I started a bee hive in late October. The hive only had 4 more or less full frames.
Over the next month or two, the other 4 frames were filled out and there was a bit of honey (not much). I was feeding the hive 1:1 sugar water solution as advised on this forum, and the colony increased by a huge amount.
In the early part of this year, the nector stopped flowing (I read that on the internet). Recently I put my flow frame in early February and left it until now.
There is no a single bit of honey on the frame!! When I checked the super below, what honey was there before had gone.
I have been watching the bees and they have been coming and going with quite a lot of pollen sacks, so I thought there must be honey being produced.
I live just north of Brisbane Australia. What am I doing wrong?

Appreciate some help

Hi Steve, a good thing to do would be to find a local mentor or two. That way you’ll get an idea of what’s happening with other hives in your area.
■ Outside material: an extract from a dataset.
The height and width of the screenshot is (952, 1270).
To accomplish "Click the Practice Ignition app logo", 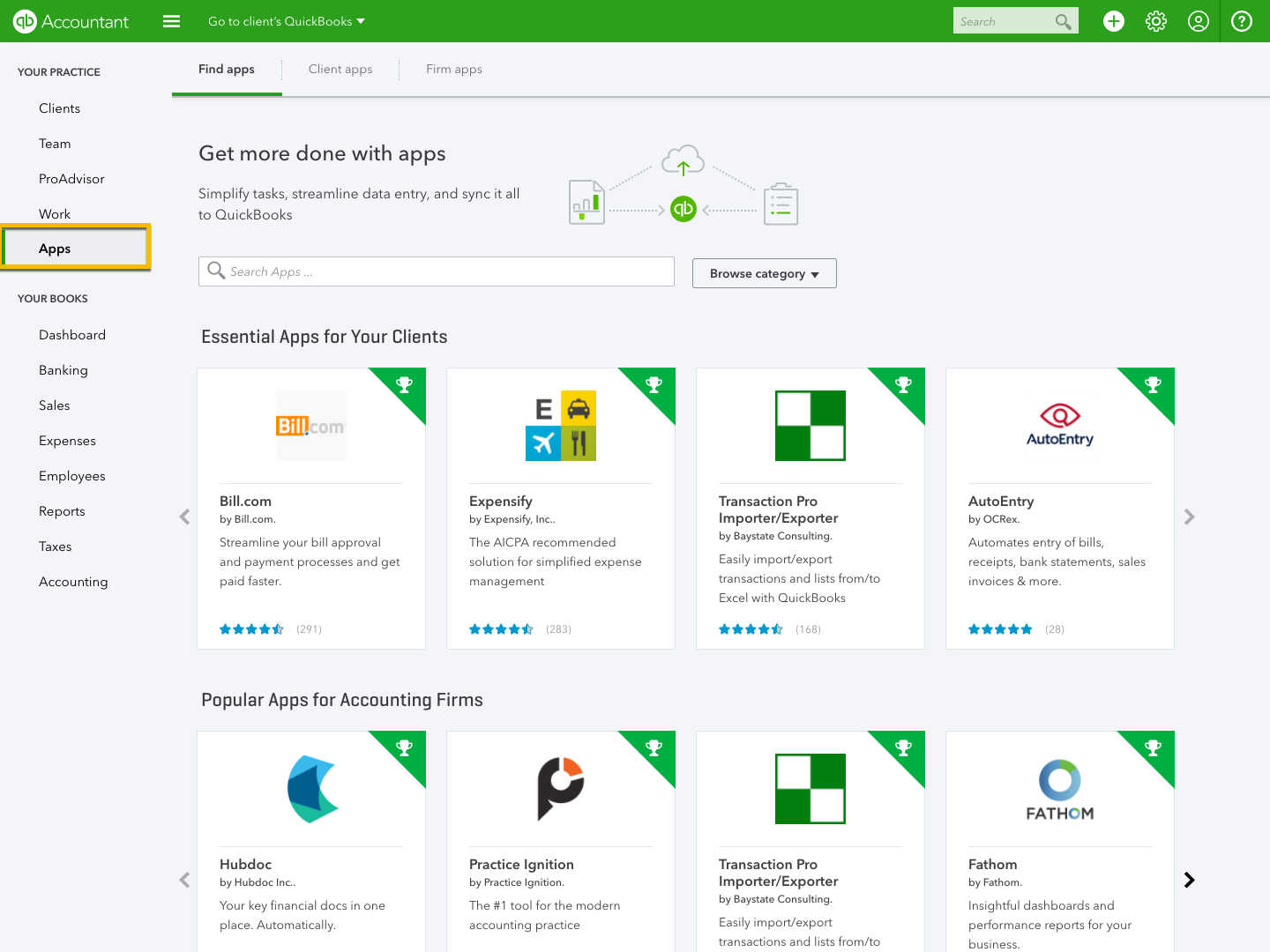I will point(560,788).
You probably need to do a brood inspection to make sure that everything is ok down there.

You need a good strong colony, coupled with a honey flow before you get any honey. You may have put the flow super on before the bees were ready for it. That can be frustrating because it makes the wait for honey all that much longer. You’re looking for honey, while in fact you should be looking at the health of the colony & waiting for the time to be right for you to add the honey super.

I’m not far from you at Buderim & there has been an exceptional honey flow up here for months. @cathiemac would be good to talk to because she is also north of Brisbane.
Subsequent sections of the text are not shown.